The Inquirer has more on the Feibush lawsuit here.

Wowzers, WrestleMania!

As I told you last week, the 40th edition of WrestleMania is taking place right here in Philadelphia in April at Lincoln Financial Field, and tickets (some of which cost as much as $10,000) to the two-day event went on sale on Friday. I wasn’t expecting to say much more about WrestleMania until, well, never. (Sorry, not much of a WWE fan.) But then came this Associated Press story revealing that promoters have already sold 90,000 (yes, 90,000!) tickets to WrestleMania 40. And they already topped the all-time gross sales of $21.6 million, which was for WrestleMania 39 earlier this year. Something tells me my editor is going to suddenly deem me Philly Mag’s official WrestleMania correspondent. Yay me!

By the Numbers: The Food & Drink Edition

54: Number of self-service taps of beer, wine and other spirited beverages at the just-opened Tapster on 16th and Sansom. No thanks. I’ll stick with my bartender. One thing we don’t need in this world is more robots.

17,600: Approximate number of votes cast in the latest Herr’s #FlavoredbyPhilly potato chip contest. The chip contenders: Corropolese Italian Bakery & Deli’s Tomato Pie, John’s Roast Pork’s Roast Pork Sandwich, and Mike’s BBQ’s Korean BBQ Wings. The winner: Corropolese Italian Bakery & Deli’s Tomato Pie. In case you want a potato chip that tastes like tomato pie.
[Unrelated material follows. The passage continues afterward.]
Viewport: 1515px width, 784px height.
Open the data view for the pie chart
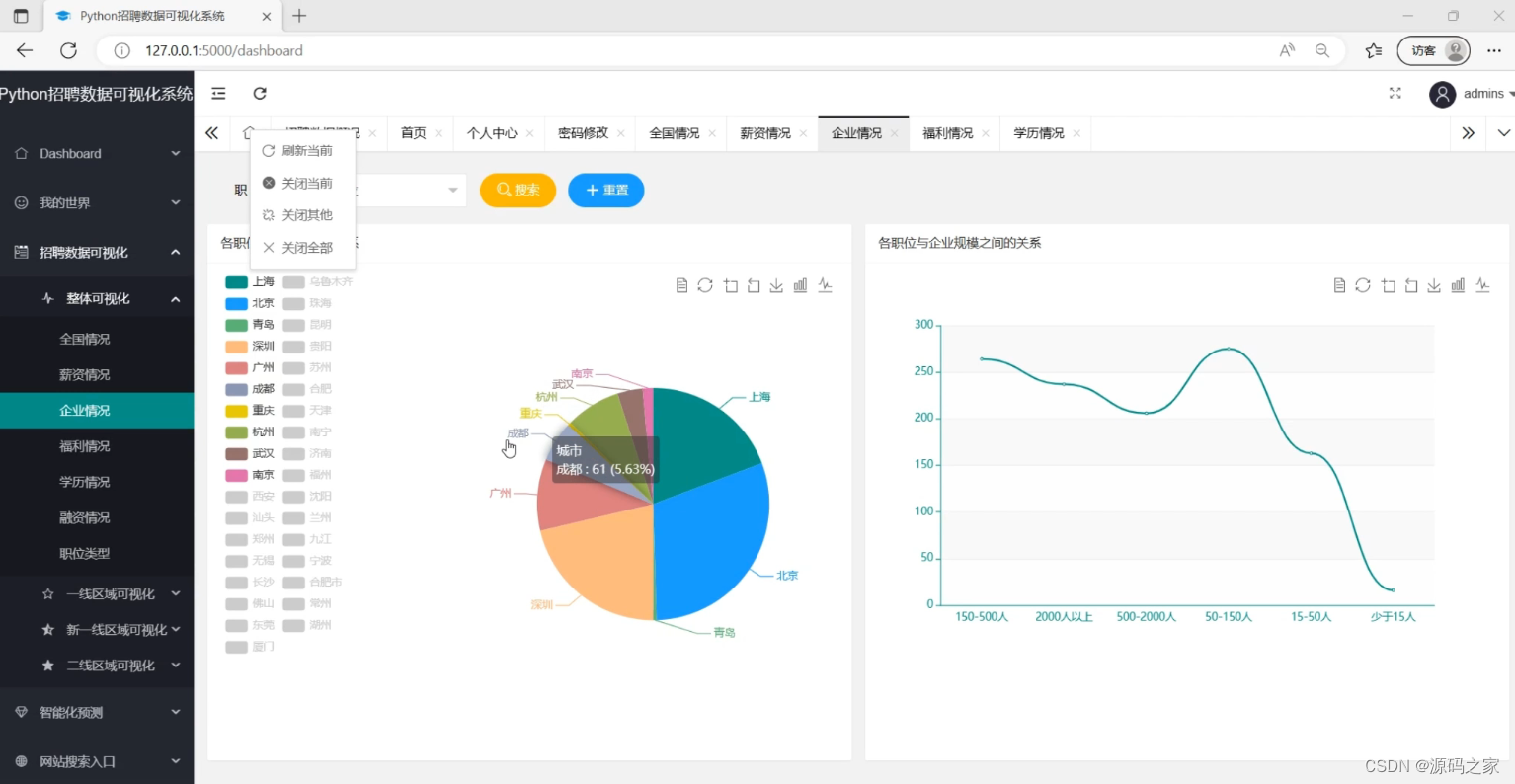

4: Stars that Philly Mag restaurant critic Jason Sheehan just awarded to West Chester’s Ground Provisions, the latest project from the team behind Center City vegan phenomenon Vedge. I don’t remember the last time our picky eater awarded four stars to anyone. So it sounds like a trip to West Chester might be in order.

600: Miles from Philadelphia intrepid Billy Penn reporter Asha Prihar traveled to try “Philly cheesesteaks” at the Indiana State Fair.